September 2018 - Elise Hamill

Student smiling and leaning over desk, interacting with two elderly women

A Passion for Care

For Elise Hamill, a third-year student completing an Honours Bachelor of Social Sciences in Political Science, community engagement means “being part of the community in a valuable and meaningful way.”

Elise started volunteering in high school in her hometown of Paris, Ontario. Like all Ontario high school students, she needed to complete her 40 hours of volunteer work to graduate.  That said, Elise really enjoyed volunteering at Telfer Place, a retirement residence, engaging with seniors through recreational activities. Believing in the importance of continuing to engage meaningfully with seniors, her friend told her about the Michaëlle Jean Centre for Global and Community Engagement and she searched for a placement. Given how much she enjoyed volunteering at Telfer Place, she decided to volunteer at Carefor Guest House for those living with dementia this summer.

“I have gained a strong sense of empathy and compassion for the aging population and their families and caregivers,” Elise says. During her time volunteering at Carefor, she learned that the elderly can often feel isolated, and she feels very grateful every day that she can be there with them and be a part of their lives.

Elise describes the staff at Carefor as being very kind and welcoming. She has learned so much from them about dementia and how it affects body and mind. She works alongside the Carefor staff to improve the physical and mental well-being of each individual guest in both group and one-on-one settings by encouraging participation in activities such as physical exercises, baking, and crafts.

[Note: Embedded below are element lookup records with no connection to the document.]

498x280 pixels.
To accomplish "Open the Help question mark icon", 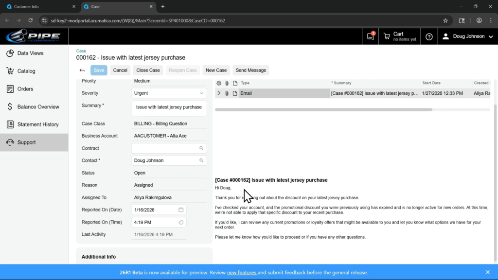I will [x=429, y=36].
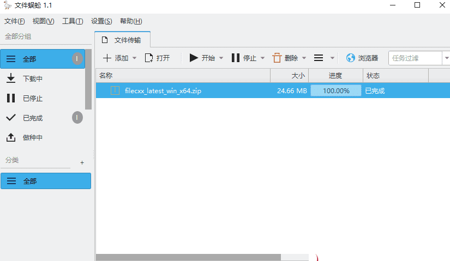Click the plus icon beside 分类
The image size is (450, 261).
tap(82, 162)
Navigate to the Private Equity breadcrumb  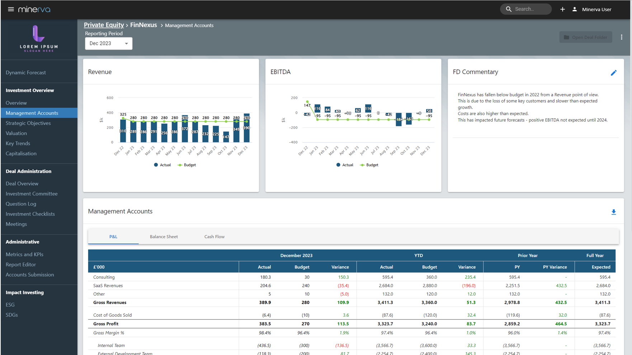(x=104, y=25)
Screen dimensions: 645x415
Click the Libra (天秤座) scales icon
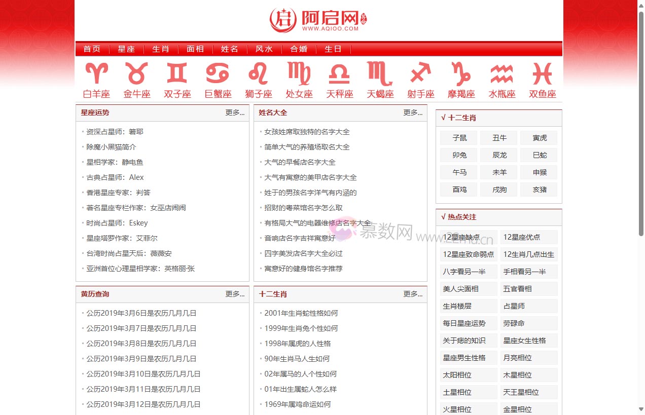[x=339, y=74]
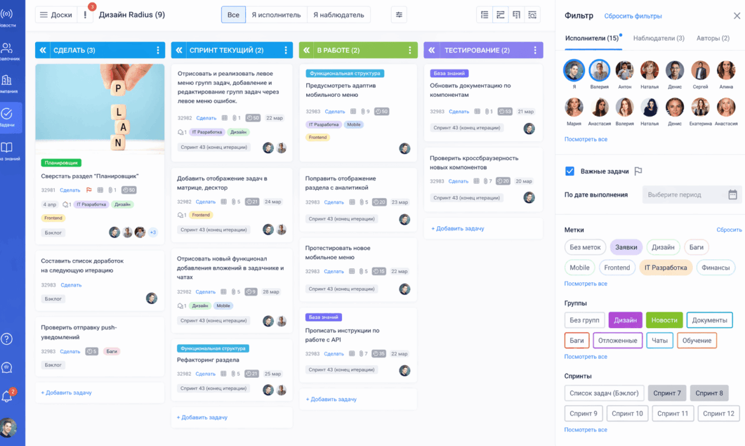This screenshot has height=446, width=745.
Task: Click the important tasks exclamation icon
Action: coord(85,15)
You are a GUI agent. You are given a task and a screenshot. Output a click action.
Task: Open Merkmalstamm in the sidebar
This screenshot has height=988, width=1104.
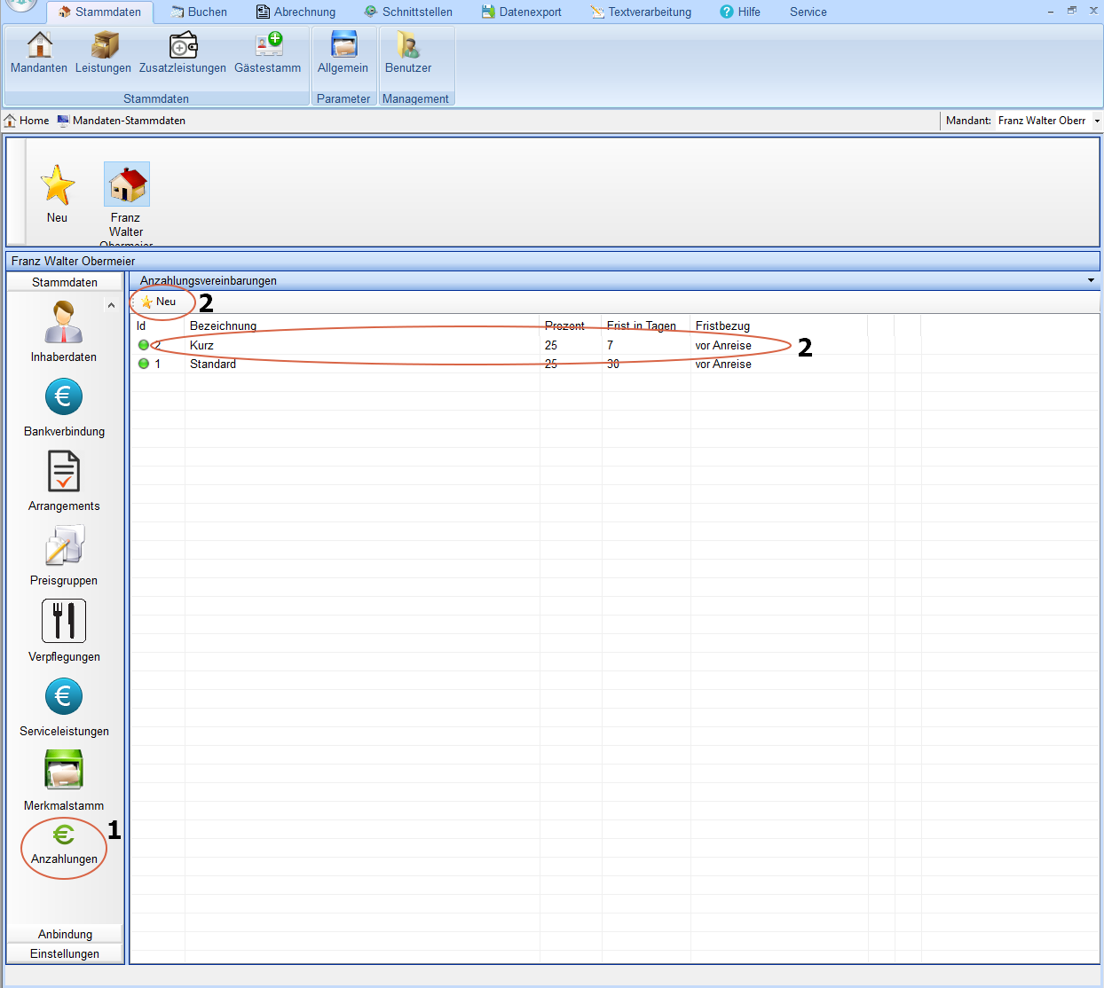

The most memorable activity for Elise, however, was a gardening project with seniors. Together, they grew vegetables and flowers, watered and cared for the plants every day and made homemade garden decorations. These activities help provide guests with a sense of belonging, love and accomplishment. In return, Elise was able to spend lots of time with the guests and learn about them, their families and what they appreciate in their lives.

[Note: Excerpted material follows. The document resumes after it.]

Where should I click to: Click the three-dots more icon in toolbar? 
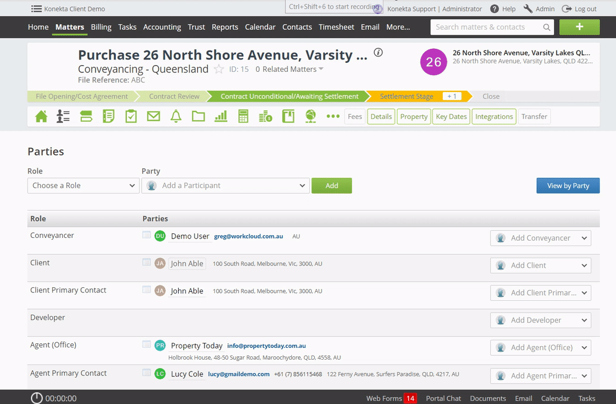pos(333,116)
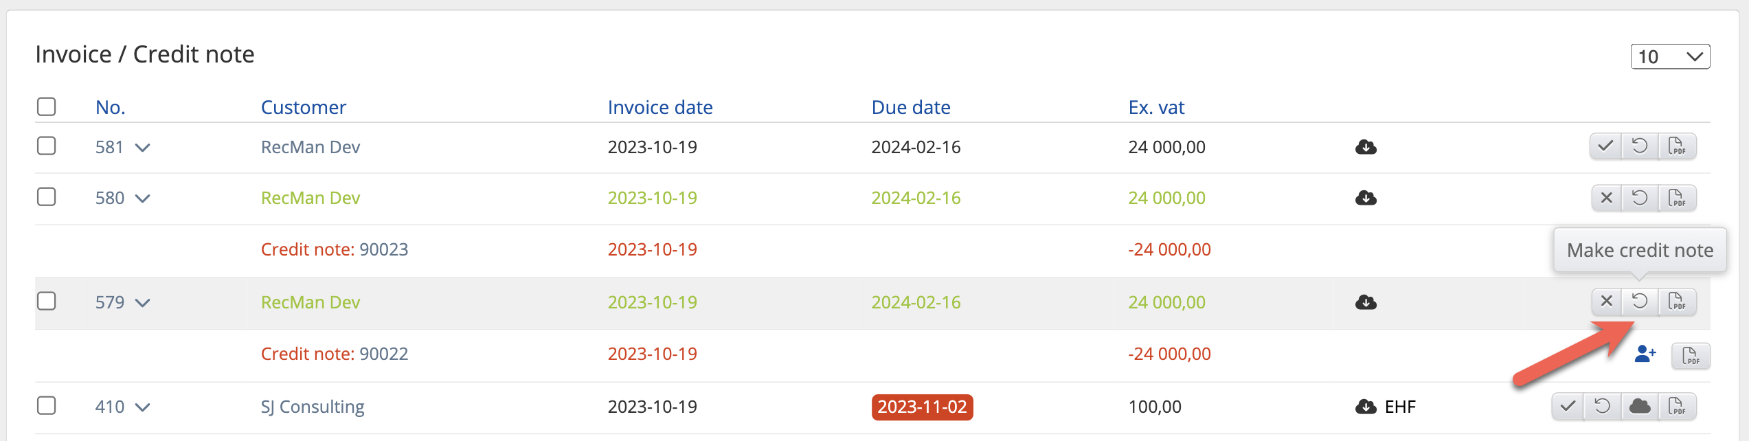This screenshot has width=1749, height=441.
Task: Select the checkbox for invoice 410
Action: 47,405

Student standing smiling in front of a garden

When asked why she volunteers with seniors and not in a facility related to her field of study, Elise says it is important to fuel her own interests and to strike a balance. “For the most part, it is simply because I enjoy the experience, and I know it is meaningful work. Also, volunteering is a great way to enhance resumés and provide additional references and skills for future job searches.” Elise believes that volunteers must always be open to new experiences and challenges, be eager and interested in their work goals and have time to offer. But most importantly, they must care for others and prioritize the needs of others and the community.

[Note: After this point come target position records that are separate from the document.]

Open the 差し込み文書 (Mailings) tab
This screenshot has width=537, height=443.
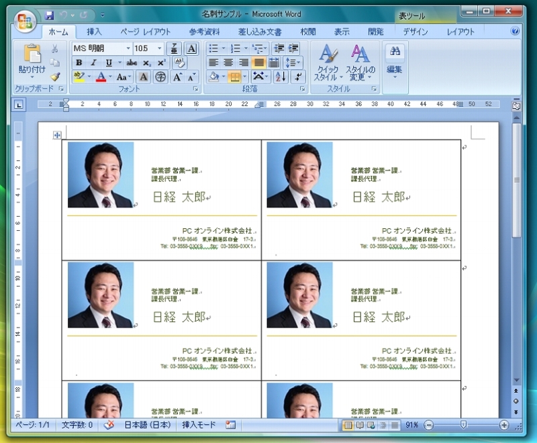click(x=260, y=32)
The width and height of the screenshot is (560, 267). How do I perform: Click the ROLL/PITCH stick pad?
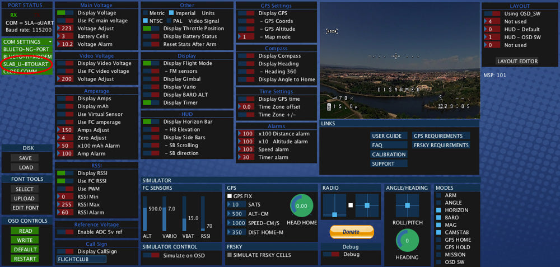(x=407, y=205)

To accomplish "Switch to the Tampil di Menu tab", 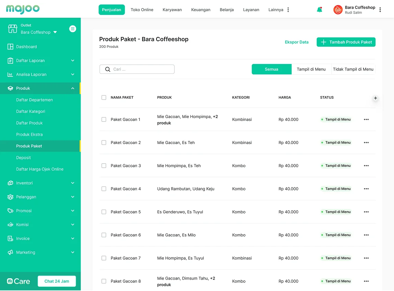I will click(311, 69).
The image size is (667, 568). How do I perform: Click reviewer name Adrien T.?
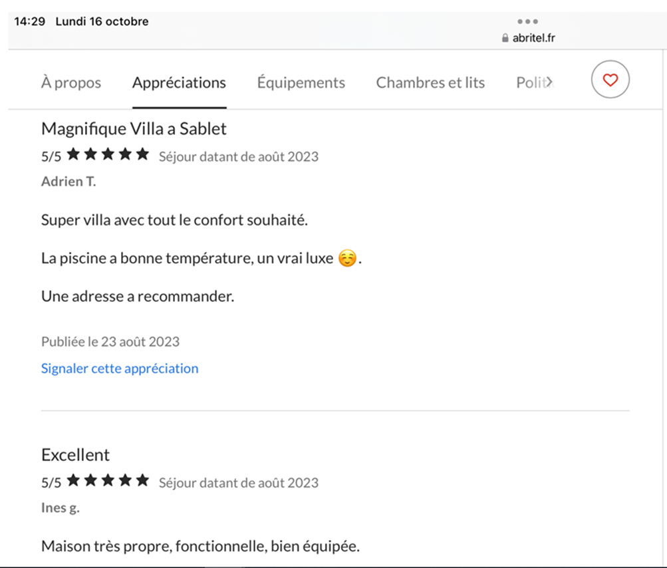68,182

Elise encourages every student to volunteer. “Your contributions make a difference in the lives of the people you volunteer with and for, and that is valued, necessary and appreciated. It provides so many different experiences and opens up so many doors when thinking about life after university.”

For its part, Carefor continues to seek out passionate volunteers. Sign on to the Community Engagement Navigator or contact them directly for more information.

When asked how her volunteering might influence her future, Elise says that she has become passionate about it and would like to become involved in advocacy work on behalf of seniors. Indeed, because of her dedication this summer and this passion for making life a little bit sweeter for seniors, Elise Hamill is our volunteer of the month.